An Indian Among Los Indígenas: A Reading and Conversation at UC Berkeley

Join Ursula Pike in conversation with Estelle Tarica about Pike’s travel memoir, chronicling her experience in Bolivia as a Native woman.

About this Event

When she was twenty-five, Ursula Pike boarded a plane to Bolivia and began her term of service in the Peace Corps. A member of the Karuk Tribe, Pike expected to make meaningful connections with Indigenous people halfway around the world. After all, she was not just another privileged volunteer. She was “one of the good ones”—a fellow Native who wanted to help lift a community out of poverty through economic development.

But her hopefulness quickly turned to something different. She was there to help Bolivians, but instead they helped her: cooking her food, washing her clothes, teaching her to navigate the geography and language. Even her plans for “economic development” seemed questionable, as if they meant expecting a community to choose between its culture and its future.

Over the next two years, as a series of dramatic episodes brought these tensions to boiling point, she began to ask: What does it mean to have experienced the effects of colonialism firsthand, and yet to risk becoming a colonizing force in turn?
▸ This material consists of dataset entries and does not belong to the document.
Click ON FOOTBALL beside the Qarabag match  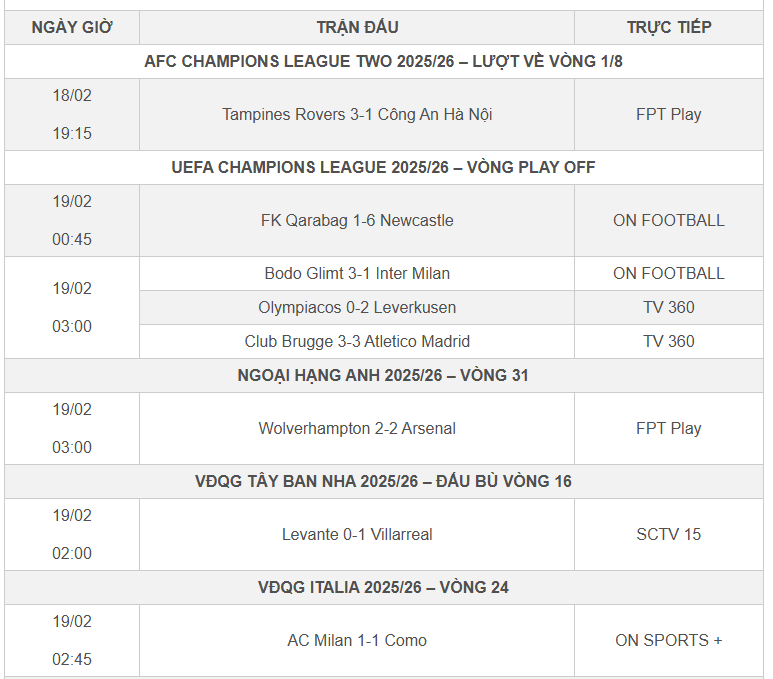(x=669, y=220)
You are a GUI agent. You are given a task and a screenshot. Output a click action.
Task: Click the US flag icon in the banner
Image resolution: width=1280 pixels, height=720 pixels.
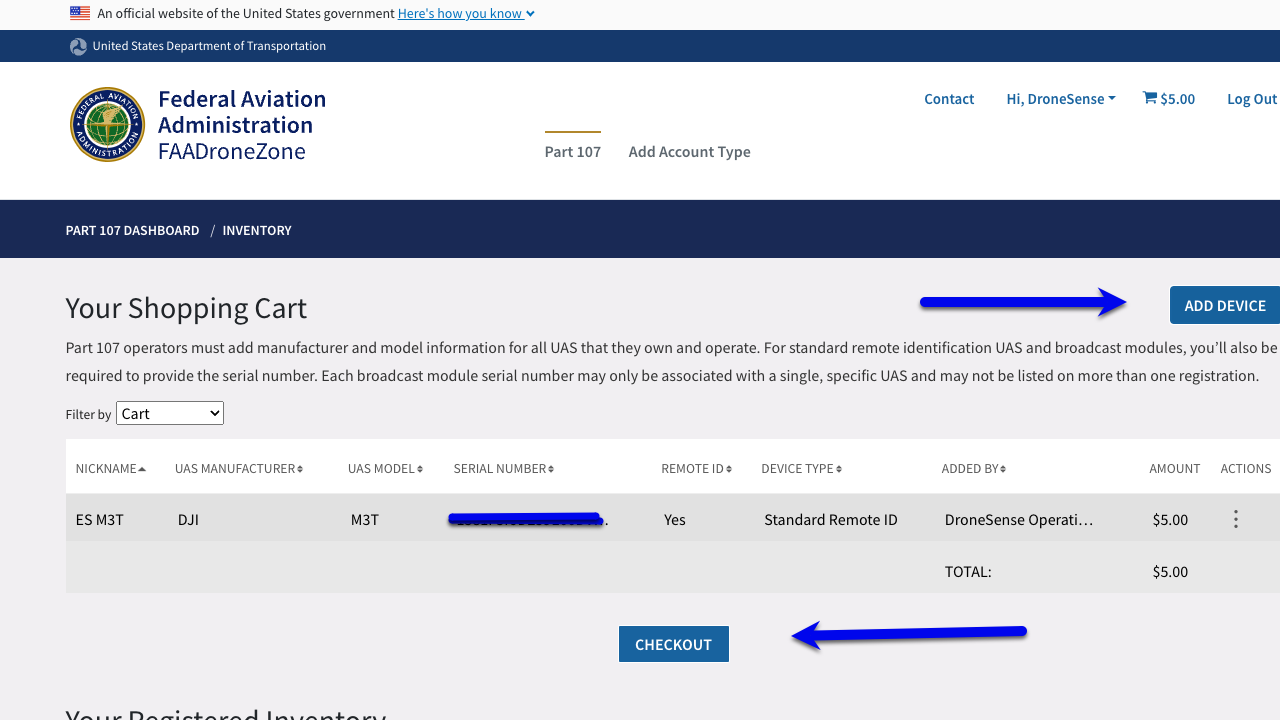coord(79,12)
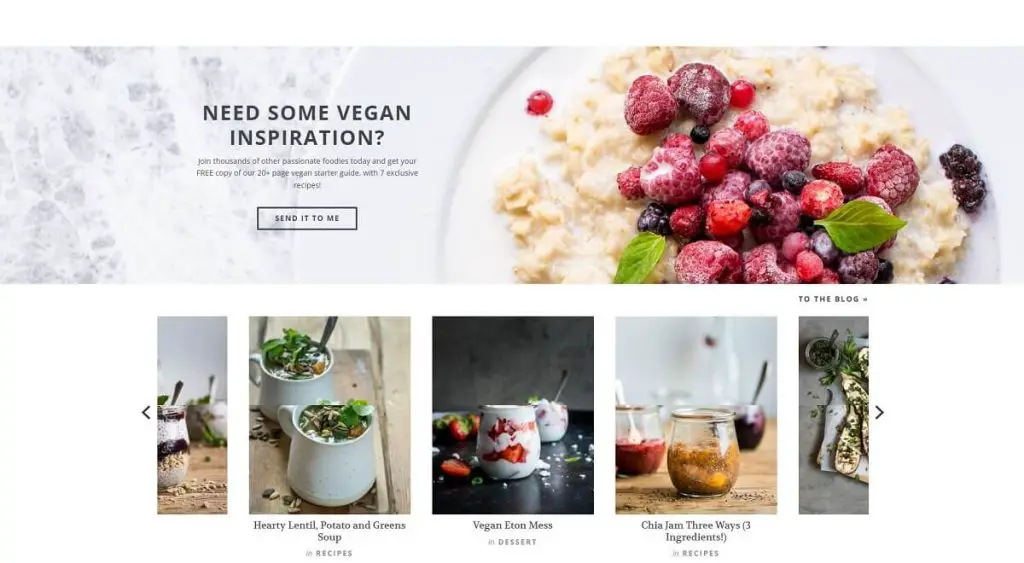
Task: Open the Hearty Lentil, Potato and Greens Soup title
Action: (329, 531)

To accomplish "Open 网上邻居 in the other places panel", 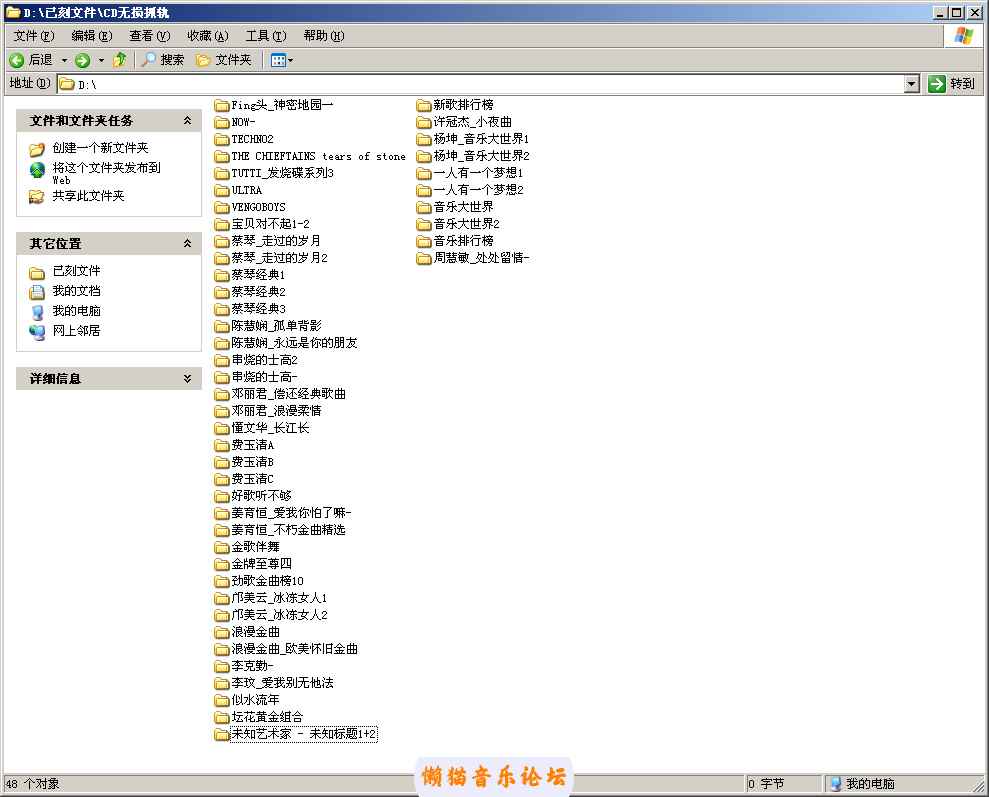I will point(76,331).
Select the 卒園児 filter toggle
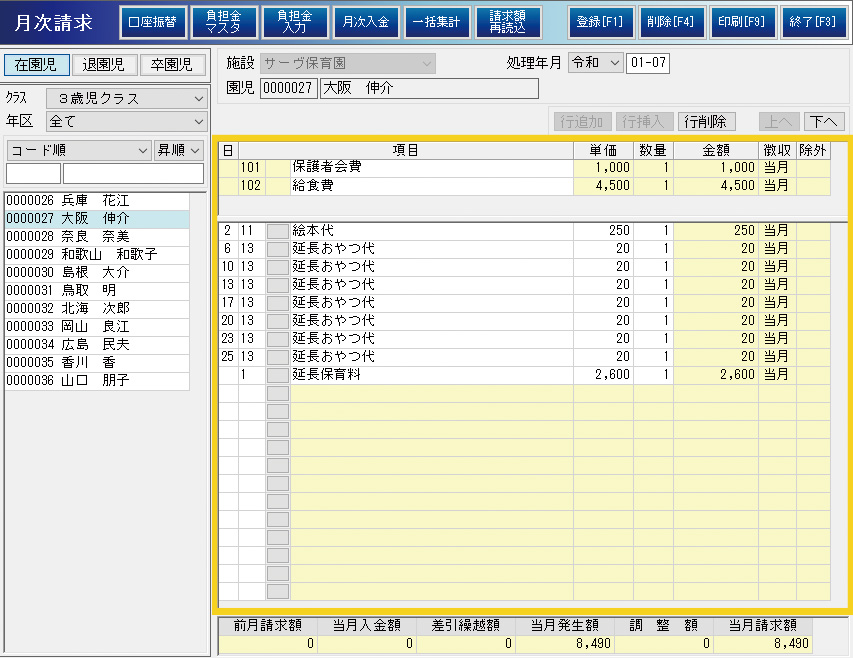 pyautogui.click(x=172, y=65)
An Indian among los Indígenas, Pike’s memoir of this experience, upends a canon of travel memoirs that has historically been dominated by white writers. It is a sharp, honest, and unnerving examination of the shadows that colonial history casts over even the most well-intentioned attempts at cross-cultural solidarity. It is also the debut of an exceptionally astute writer with a mastery of deadpan wit.

Join Estelle Tarica, Professor of Latin American Literatures and Cultures in the Department of Spanish at UC Berkeley, in conversation with Ursula Pike about the many issues the book grapples with: colonialism, indigenous identity, global aid efforts, and so much more.

About the Speakers

Ursula Pike lives in Austin, Texas, and writes about identity, Native American issues, economics, travel, and powwows. She has an MFA in Creative Nonfiction from the Institute of American Indian Arts in Santa Fe, New Mexico, and a master’s degree in Economics from Western Illinois University in Macomb, Illinois. She is a member of the Karuk Tribe. In April 2021, her debut memoir An Indian among los Indígenas: A Native Travel Memoir will be published by Heyday Books. Her work has appeared in Yellow Medicine Review, Ligeia Magazine, World Literature Today, O’Dark 30, and the Rio Review.

Estelle Tarica is Professor of Latin American Literatures and Cultures in the Department of Spanish and Portuguese and a former Chair of the Latin American Studies Program at UC Berkeley. She is the author of The Inner Life of Mestizo Nationalism (University of Minnesota Press, 2008), concerning the discourse of indigenismo and mestizaje in Mexico, Peru and Bolivia and focusing on the work of José María Arguedas, Rosario Castellanos and Jesús Lara.